◆ **Fragmento del documento**
☆ ☆ ☆

La experiencia peronista, explica el economista tributarista del grupo Fénix, Jorge Gaggero, resultó exitosa en materia impositiva. En gran medida porque fortaleció la progresividad del impuesto sobre la renta, además de crear el impuesto a las ganancias del capital -conocido hoy como ganancias eventuales-. 

El giro político permitió que la presión tributaria consolidada -Nación más provincias- alcanzara niveles de avanzada en América latina: el 18 por ciento del Producto Bruto Interno entre los años ’de las décadas de 1940 y 1950. “El modelo de fuerte redistribución –explica Gaggero– logró sobrevivir durante casi dos décadas, cuando se inició el proceso de largo y gradual deterioro que se aceleró a partir de 1975”.

Después sobrevinieron épocas de fuerte concentración del capital con el gobierno de facto, de dos hiperinflaciones -el “rodrigazo” en tiempos de Isabel Martínez y a finales del gobierno de Alfonsín-, de sucesivas emergencias económicas y de eficaces políticas del sector financiero y empresarial que destruyeron la progresividad del sistema impositivo nacional.

El emblema de la regresividad de hoy en día es el famoso Impuesto al Valor Agregado (IVA), cuya alícuota general registra un nivel similar al que tiene en Francia o Suecia, pero que, a diferencia de esos países, no diferencia entre consumos básicos y suntuarios. Su contracara: un débil impuesto a las ganancias que recae en gran medida sobre las empresas y, en forma muy limitada, sobre las personas físicas. 

Esto es un factor de determinante negatividad para el bolsillo de los argentinos ya que, dado el alto grado de concentración económica que existe en el país (como dijimos, luego de 1975), abundan las ramas dominadas por muy pocas empresas, que actúan como formadoras de precios. De resultas de ello, toda vez que pueden les trasladan el tributo a sus compradores a través del precio que les fijan a los bienes y servicios que proveen. Esto es, que lo terminan pagando los consumidores finales.

☆ ☆ ☆

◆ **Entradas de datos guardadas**

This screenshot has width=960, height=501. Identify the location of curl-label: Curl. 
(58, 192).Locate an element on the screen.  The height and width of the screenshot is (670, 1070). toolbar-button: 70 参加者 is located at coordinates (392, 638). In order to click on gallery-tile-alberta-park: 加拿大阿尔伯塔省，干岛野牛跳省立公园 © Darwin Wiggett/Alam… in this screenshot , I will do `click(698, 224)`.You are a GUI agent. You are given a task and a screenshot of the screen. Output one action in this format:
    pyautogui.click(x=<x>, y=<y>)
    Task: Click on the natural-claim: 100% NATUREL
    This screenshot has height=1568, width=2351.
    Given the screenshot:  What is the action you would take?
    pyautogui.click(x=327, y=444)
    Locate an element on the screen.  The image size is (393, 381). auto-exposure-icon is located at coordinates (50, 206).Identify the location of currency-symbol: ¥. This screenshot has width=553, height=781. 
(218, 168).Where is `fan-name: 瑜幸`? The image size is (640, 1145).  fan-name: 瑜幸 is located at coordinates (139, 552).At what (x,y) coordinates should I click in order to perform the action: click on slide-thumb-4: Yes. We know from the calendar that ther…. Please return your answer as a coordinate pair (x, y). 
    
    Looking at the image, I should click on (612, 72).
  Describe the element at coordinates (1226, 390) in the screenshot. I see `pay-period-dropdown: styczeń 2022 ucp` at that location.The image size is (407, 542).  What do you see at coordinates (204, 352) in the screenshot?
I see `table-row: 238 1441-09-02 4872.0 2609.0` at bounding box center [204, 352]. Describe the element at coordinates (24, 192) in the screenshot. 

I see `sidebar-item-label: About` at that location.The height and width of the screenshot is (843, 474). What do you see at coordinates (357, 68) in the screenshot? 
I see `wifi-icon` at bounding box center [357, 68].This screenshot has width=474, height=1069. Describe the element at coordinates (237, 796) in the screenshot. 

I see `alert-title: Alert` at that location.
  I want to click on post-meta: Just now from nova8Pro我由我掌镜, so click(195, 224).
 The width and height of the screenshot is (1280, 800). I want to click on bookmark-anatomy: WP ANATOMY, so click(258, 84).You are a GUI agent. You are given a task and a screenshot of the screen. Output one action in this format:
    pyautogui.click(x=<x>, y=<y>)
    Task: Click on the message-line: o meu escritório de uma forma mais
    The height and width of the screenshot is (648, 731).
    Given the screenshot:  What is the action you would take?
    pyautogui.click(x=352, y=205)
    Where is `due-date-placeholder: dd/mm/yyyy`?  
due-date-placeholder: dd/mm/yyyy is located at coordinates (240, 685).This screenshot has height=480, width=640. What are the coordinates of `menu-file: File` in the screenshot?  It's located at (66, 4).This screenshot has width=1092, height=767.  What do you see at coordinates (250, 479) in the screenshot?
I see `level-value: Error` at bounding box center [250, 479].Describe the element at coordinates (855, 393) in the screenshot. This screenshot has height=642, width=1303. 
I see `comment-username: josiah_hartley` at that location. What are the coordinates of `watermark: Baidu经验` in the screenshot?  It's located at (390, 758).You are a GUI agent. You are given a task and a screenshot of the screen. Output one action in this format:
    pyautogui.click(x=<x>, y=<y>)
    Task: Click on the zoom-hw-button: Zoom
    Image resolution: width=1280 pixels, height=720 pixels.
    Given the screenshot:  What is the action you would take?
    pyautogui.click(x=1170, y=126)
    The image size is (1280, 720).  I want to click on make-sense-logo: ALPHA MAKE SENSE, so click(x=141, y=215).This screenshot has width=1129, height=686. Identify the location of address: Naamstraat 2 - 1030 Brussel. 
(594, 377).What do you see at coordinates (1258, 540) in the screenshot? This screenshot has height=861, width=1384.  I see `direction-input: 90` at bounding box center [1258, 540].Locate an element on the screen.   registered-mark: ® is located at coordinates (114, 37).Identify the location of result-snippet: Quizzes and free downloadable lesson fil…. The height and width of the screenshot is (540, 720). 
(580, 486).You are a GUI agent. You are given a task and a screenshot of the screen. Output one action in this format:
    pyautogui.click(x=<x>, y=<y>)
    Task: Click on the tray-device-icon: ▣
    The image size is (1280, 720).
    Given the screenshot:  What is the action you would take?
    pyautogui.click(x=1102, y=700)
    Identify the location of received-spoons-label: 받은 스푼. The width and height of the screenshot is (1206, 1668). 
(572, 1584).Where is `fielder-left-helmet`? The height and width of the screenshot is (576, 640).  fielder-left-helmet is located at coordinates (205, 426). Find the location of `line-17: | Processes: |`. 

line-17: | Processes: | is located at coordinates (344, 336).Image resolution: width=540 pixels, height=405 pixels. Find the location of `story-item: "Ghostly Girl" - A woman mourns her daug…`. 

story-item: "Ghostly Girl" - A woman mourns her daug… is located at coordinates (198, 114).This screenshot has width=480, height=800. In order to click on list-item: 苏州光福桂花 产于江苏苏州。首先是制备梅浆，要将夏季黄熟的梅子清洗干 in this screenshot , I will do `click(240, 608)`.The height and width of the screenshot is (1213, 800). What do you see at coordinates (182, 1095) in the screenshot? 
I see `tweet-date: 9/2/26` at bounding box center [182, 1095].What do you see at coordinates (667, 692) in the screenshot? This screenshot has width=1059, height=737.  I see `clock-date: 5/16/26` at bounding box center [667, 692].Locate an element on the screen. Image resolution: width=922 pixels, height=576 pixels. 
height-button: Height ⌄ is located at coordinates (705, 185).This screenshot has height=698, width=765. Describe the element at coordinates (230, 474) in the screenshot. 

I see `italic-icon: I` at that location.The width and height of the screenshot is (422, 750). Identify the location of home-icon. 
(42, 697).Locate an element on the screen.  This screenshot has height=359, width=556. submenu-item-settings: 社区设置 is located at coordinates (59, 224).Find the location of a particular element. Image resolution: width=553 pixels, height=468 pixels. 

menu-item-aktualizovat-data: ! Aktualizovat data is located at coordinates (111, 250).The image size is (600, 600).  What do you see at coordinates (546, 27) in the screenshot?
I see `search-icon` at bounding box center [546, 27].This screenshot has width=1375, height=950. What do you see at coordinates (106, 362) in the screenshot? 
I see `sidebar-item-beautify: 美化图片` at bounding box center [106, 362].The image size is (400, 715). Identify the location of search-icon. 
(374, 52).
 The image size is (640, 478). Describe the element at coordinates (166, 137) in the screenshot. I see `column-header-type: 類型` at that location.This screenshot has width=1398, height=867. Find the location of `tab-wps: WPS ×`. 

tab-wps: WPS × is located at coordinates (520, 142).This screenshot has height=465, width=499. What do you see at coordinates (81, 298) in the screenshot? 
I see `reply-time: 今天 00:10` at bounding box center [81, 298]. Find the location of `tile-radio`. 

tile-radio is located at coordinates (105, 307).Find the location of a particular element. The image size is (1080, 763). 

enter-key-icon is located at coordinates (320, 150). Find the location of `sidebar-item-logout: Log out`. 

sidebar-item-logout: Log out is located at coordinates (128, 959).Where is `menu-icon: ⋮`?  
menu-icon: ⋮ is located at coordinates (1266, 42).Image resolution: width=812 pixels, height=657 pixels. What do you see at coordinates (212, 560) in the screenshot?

☆ ☆ ☆

◆ **Lo requerido**
Reproduzca de forma íntegra y literal el texto sobre la evolución del sistema tributario argentino.

◆ **Resultado**
La experiencia peronista, explica el economista tributarista del grupo Fénix, Jorge Gaggero, resultó exitosa en materia impositiva. En gran medida porque fortaleció la progresividad del impuesto sobre la renta, además de crear el impuesto a las ganancias del capital -conocido hoy como ganancias eventuales-. 

El giro político permitió que la presión tributaria consolidada -Nación más provincias- alcanzara niveles de avanzada en América latina: el 18 por ciento del Producto Bruto Interno entre los años ’de las décadas de 1940 y 1950. “El modelo de fuerte redistribución –explica Gaggero– logró sobrevivir durante casi dos décadas, cuando se inició el proceso de largo y gradual deterioro que se aceleró a partir de 1975”.

Después sobrevinieron épocas de fuerte concentración del capital con el gobierno de facto, de dos hiperinflaciones -el “rodrigazo” en tiempos de Isabel Martínez y a finales del gobierno de Alfonsín-, de sucesivas emergencias económicas y de eficaces políticas del sector financiero y empresarial que destruyeron la progresividad del sistema impositivo nacional.

El emblema de la regresividad de hoy en día es el famoso Impuesto al Valor Agregado (IVA), cuya alícuota general registra un nivel similar al que tiene en Francia o Suecia, pero que, a diferencia de esos países, no diferencia entre consumos básicos y suntuarios. Su contracara: un débil impuesto a las ganancias que recae en gran medida sobre las empresas y, en forma muy limitada, sobre las personas físicas. 

Esto es un factor de determinante negatividad para el bolsillo de los argentinos ya que, dado el alto grado de concentración económica que existe en el país (como dijimos, luego de 1975), abundan las ramas dominadas por muy pocas empresas, que actúan como formadoras de precios. De resultas de ello, toda vez que pueden les trasladan el tributo a sus compradores a través del precio que les fijan a los bienes y servicios que proveen. Esto es, que lo terminan pagando los consumidores finales.